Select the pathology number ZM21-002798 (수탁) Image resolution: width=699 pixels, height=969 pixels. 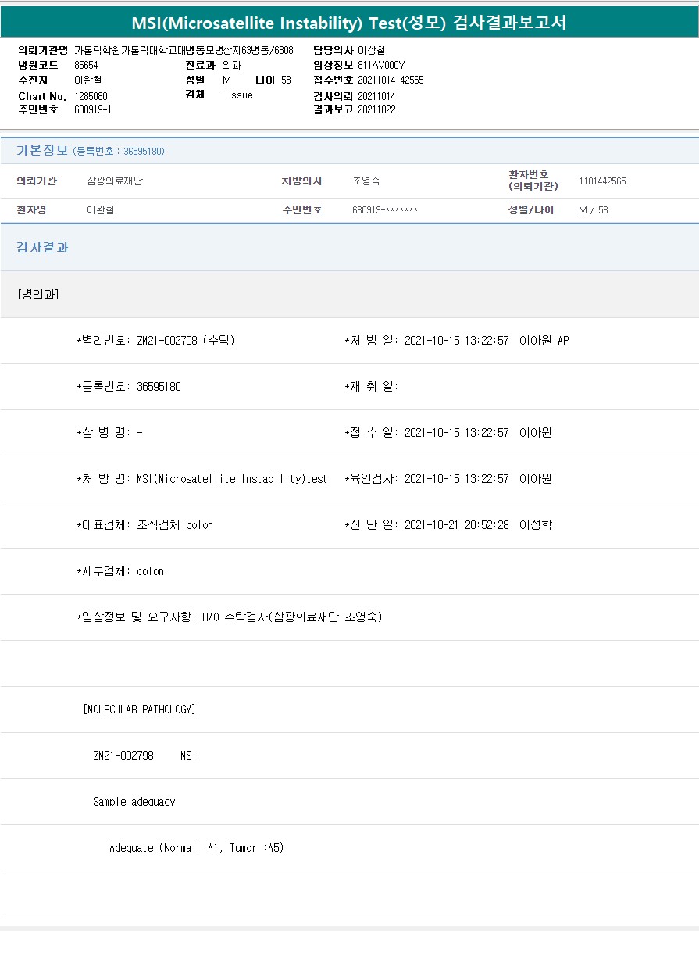[185, 341]
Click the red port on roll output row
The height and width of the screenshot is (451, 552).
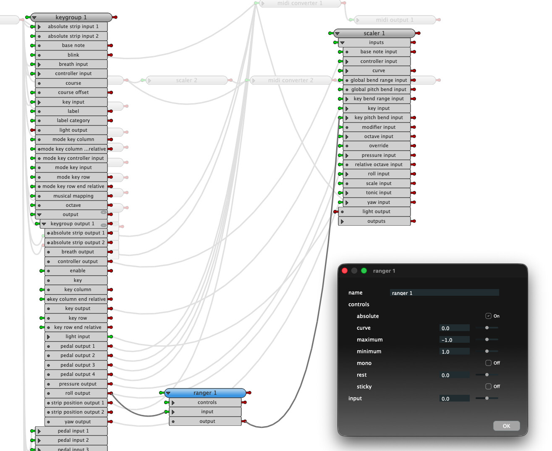(x=111, y=393)
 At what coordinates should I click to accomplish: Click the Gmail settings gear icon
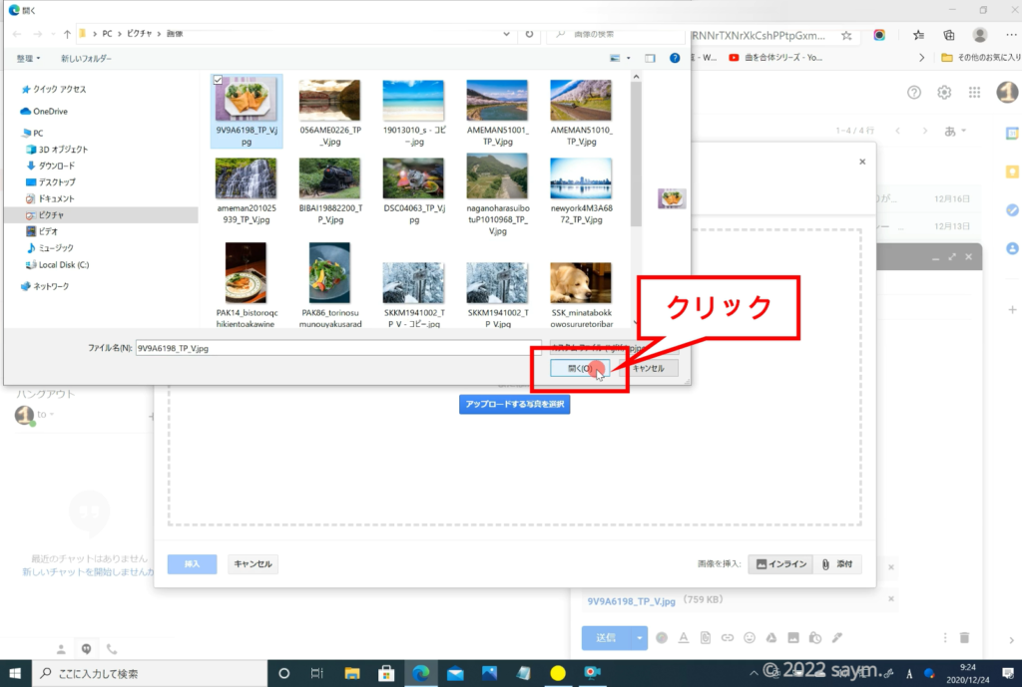tap(944, 92)
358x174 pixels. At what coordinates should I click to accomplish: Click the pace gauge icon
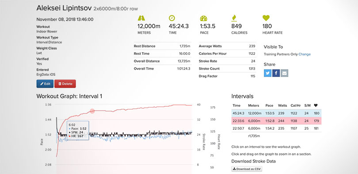pos(203,18)
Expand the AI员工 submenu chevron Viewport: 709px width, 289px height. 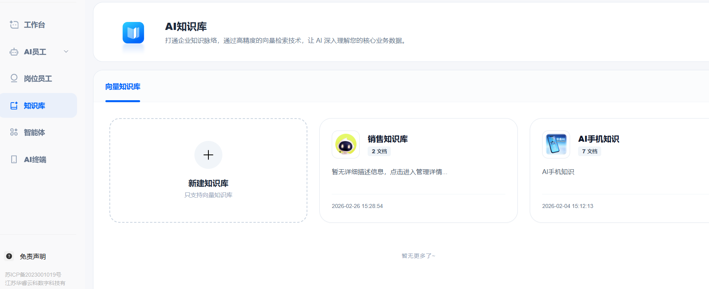tap(66, 51)
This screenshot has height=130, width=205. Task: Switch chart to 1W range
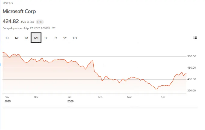pos(17,38)
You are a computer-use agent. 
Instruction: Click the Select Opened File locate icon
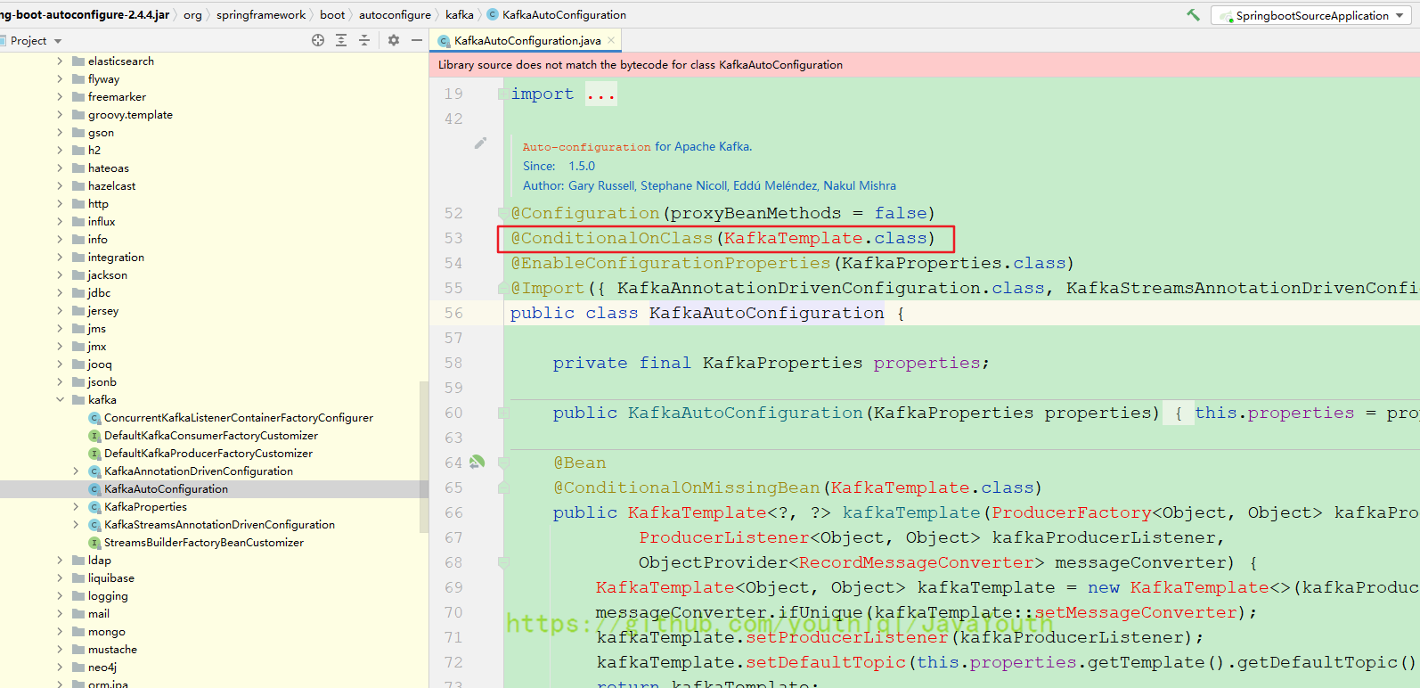point(318,40)
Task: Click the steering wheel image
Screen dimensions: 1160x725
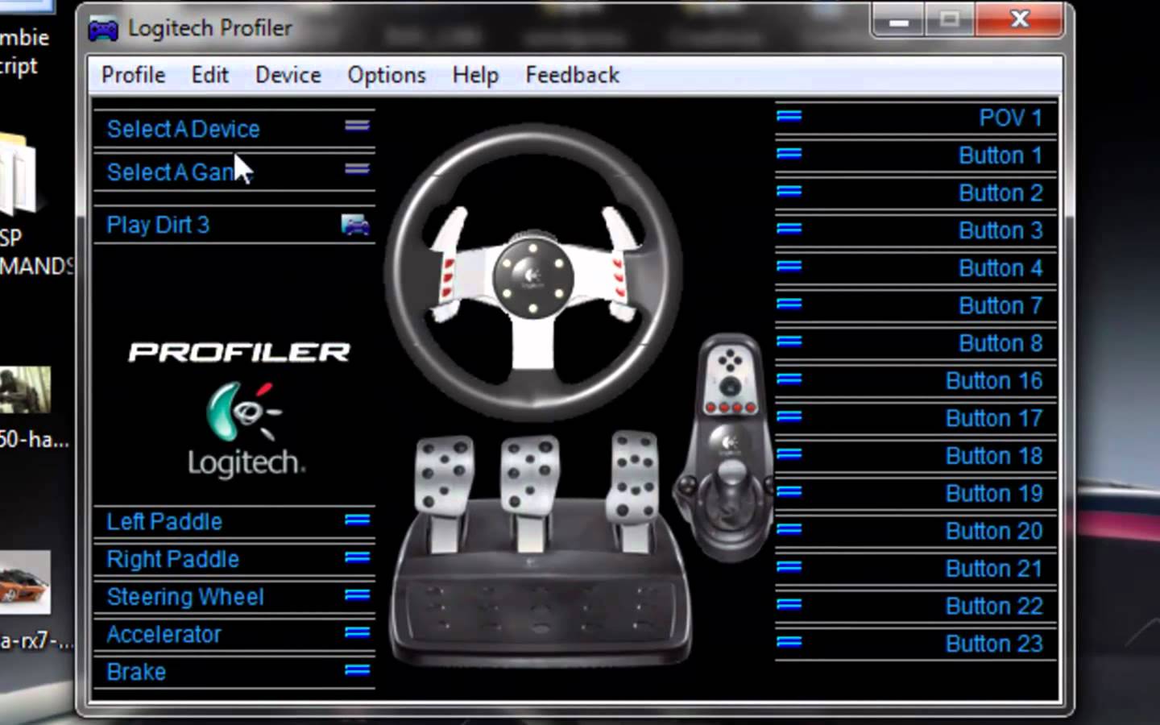Action: [533, 272]
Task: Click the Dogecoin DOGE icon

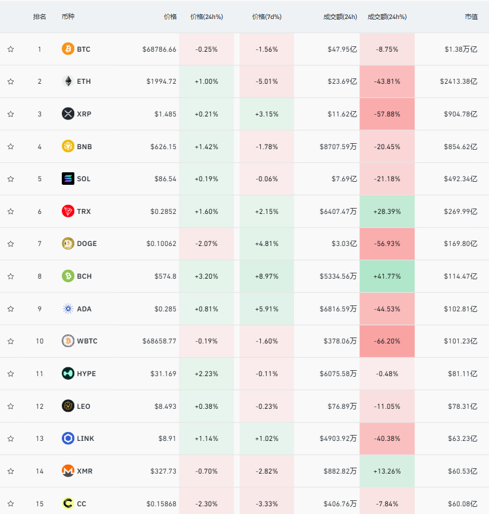Action: coord(68,244)
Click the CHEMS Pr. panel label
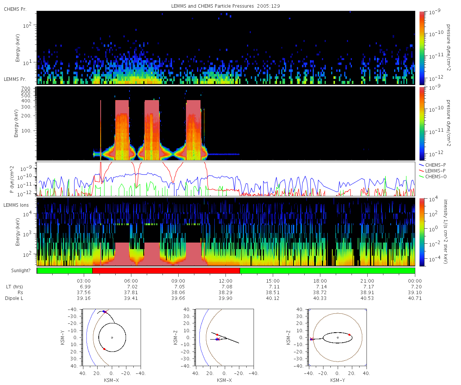461x385 pixels. click(15, 9)
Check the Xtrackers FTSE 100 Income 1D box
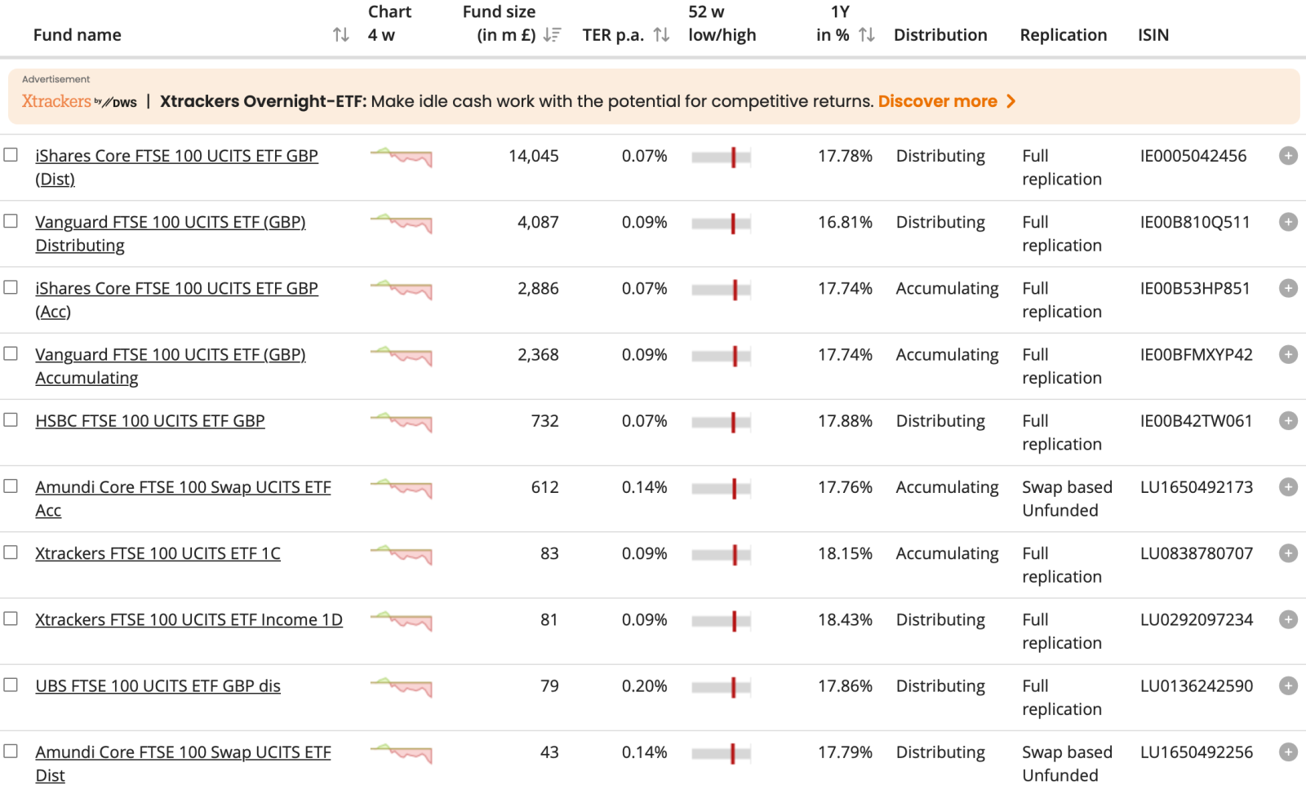The height and width of the screenshot is (794, 1306). tap(11, 619)
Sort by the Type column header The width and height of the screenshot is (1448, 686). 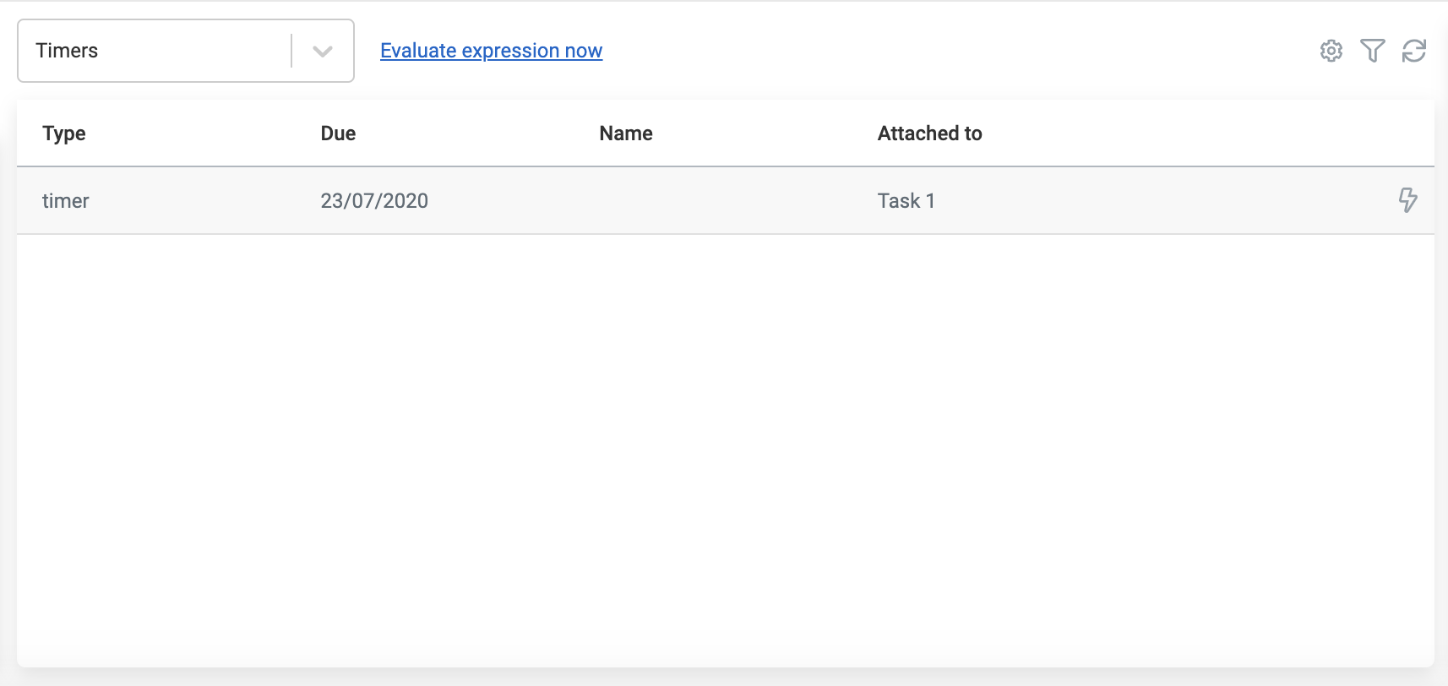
=-=-=-=-=
# What you have to do:
Exactly the lines from the one containing "Screen dimensions: 1160x725" to the end of the records above, both end lines included, are to be printed, and no pictures with them.

# Task solution:
Screen dimensions: 1160x725
Action: [533, 272]
Task: Click the Dogecoin DOGE icon

Action: coord(68,244)
Click the CHEMS Pr. panel label
461x385 pixels. click(15, 9)
Check the Xtrackers FTSE 100 Income 1D box
The height and width of the screenshot is (794, 1306). tap(11, 619)
Sort by the Type column header The width and height of the screenshot is (1448, 686). 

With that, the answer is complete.